Optometrist Job Profile

What does an optometrist do?

An optometrist is an eyecare specialist who is qualified to recognise and treat common eye conditions, prescribe vision aids and recognise serious optical diseases. They often work in clinics that offer routine eye tests, and will refer patients to a doctor for more serious treatment.

In the UK, the industry is split into public and private sectors, which provide a diverse range of working environments and varied roles. Outside of typical clinic work, types of optometrist roles include academic, hospital, locum and research professionals. Alternatively, there is the option to work your way up a business to become a partner or work autonomously and become a sole practitioner.

Duties of an optometrist

Generally, optometrists cover a variety of jobs within an eye-care clinic. Working in this position, you are likely to be responsible for the following:

  • Recognising and treating common eye conditions
  • Prescribing vision aids
  • Recommending eye-strengthening exercises and vision therapy
  • Identifying more serious optical diseases, such as glaucoma or cataracts
  • Referring patients to a doctor when necessary

Additionally, optometrists are often required to undertake retail and administration tasks within the clinic. This would usually include the supervising sales of spectacles or eye-care products, management of retail-focused finances and organising patient schedules. You may also reach the level where you’ll be responsible for managing and training fellow staff members.

Working environment and hours

While many other healthcare professions involve long days or unsocial shift times, optometrists are fortunate to benefit from retail industry standards. Generally, someone in this job will work 37 hours a week, Monday to Friday. The details of this will depend on the clinic or sector you work in, but a 9:00am to 5:30pm day is typical in this line of work.

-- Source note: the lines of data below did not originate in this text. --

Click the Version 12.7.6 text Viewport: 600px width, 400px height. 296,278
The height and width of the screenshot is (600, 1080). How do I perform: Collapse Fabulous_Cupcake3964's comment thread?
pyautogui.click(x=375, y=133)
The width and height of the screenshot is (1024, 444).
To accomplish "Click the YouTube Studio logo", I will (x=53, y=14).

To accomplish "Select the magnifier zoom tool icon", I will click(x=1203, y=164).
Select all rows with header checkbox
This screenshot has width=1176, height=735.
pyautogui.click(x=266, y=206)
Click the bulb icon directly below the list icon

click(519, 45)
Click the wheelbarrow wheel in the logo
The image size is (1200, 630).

Working as an optometrist, you will experience a unique blend of a healthcare and retail industry environment. With patients being consulted and treated in private offices, there will be a medical atmosphere, while the sales of eye glasses and vision aids on the shop floor will have a much more commercial feel.

Key skills to become an optometrist

Attention to detail

It will be important to have a keen eye when trying to identify anything that could be wrong with your patient. It will also be useful for carrying out administrative tasks in the clinic.

Interpersonal skills

As this is a patient-facing, retail-based role, you will need to be able to talk to people of all ages and backgrounds. You will also need a sympathetic manner to deal with patients’ concerns.


You will likely work closely with a team of other professionals, so will need to collaborate with them to achieve an efficient clinic environment.

Precision and accuracy

This job will require steady physical skills, as you will have the responsibility of examining patient’s potentially sensitive eyes. This will also be needed when administering any medicines or visual aids.

Professional judgement

Based on your learned scientific knowledge, you will need to make important decisions with confidence, which could greatly affect a patient's life.

Ability to use specialist equipment

You will have to use a variety of optical tools and special machinery to identify and inspect any potential vision problems your patients may have.

Optometry education pathways for international students

Here at Bellerbys College, we offer multiple pathways to international students that can be a great start to a career in optometry. Our Science and Pharmacy Foundation allows students to focus wholly on the study of healthcare and pharmaceuticals, while our Biology A Level can be taken alongside two or three other subjects for a well-rounded base knowledge. Both courses support students with English language tuition, and provide solid preparation for progression to an optometry degree at university.

How much does an optometrist earn?

Starting salaries for a newly qualified optometrist are typically around £25,000 per annum, though this depends on the employer. Later in the career, with experience, an optometrist can expect to earn between £30,000 and £65,000. This will generally be determined by business performance, as well as professional experience and position.

What qualifications does it take to be an optometrist?

To get onto a degree this line of work requires, you should have three A Levels, including two in Biology, Maths, Physics or Chemistry – graded AAB – or an equivalent Foundation qualification. You need an overall IELTS score of 7.0, and then a 2:2 BSc degree from an approved university.

After completing the appropriate degree, you will need to register with the General Optical Council (GOC) to become a qualified optometrist. Registering will require a year of occupied pre-registration training and assessments.

How to become an optometrist

Looking through glasses at a eye test

Does optometry sound like the career for you? If you’d like to know more about how to get into this line of work, read our helpful guide on how to become an optometrist.

Optometry career path

Once qualified, an optometrist will often experience a varied and insightful career. This can involve going down multiple different paths, but generally an optometrist can expect to be constantly expanding their knowledge and learning on the job. This naturally comes with the GOC’s requirement of undertaking Continuing Education and Training (CET), which often encourages optometrists to get involved in further study.

For a career in the public sector – i.e. NHS practices – there's a defined career structure which allows individuals to work their way up from basic optometrist to specialist and principal optometrist and, ultimately, consultant optometrist. Elsewhere, opportunities for career progression can include promotion within the clinical structure. In this case, transfer between practices may help you to progress and eventually, once you have enough clinic experience, you could choose to manage a practice. Alternatively, some optometrists choose to go into lecturing and research.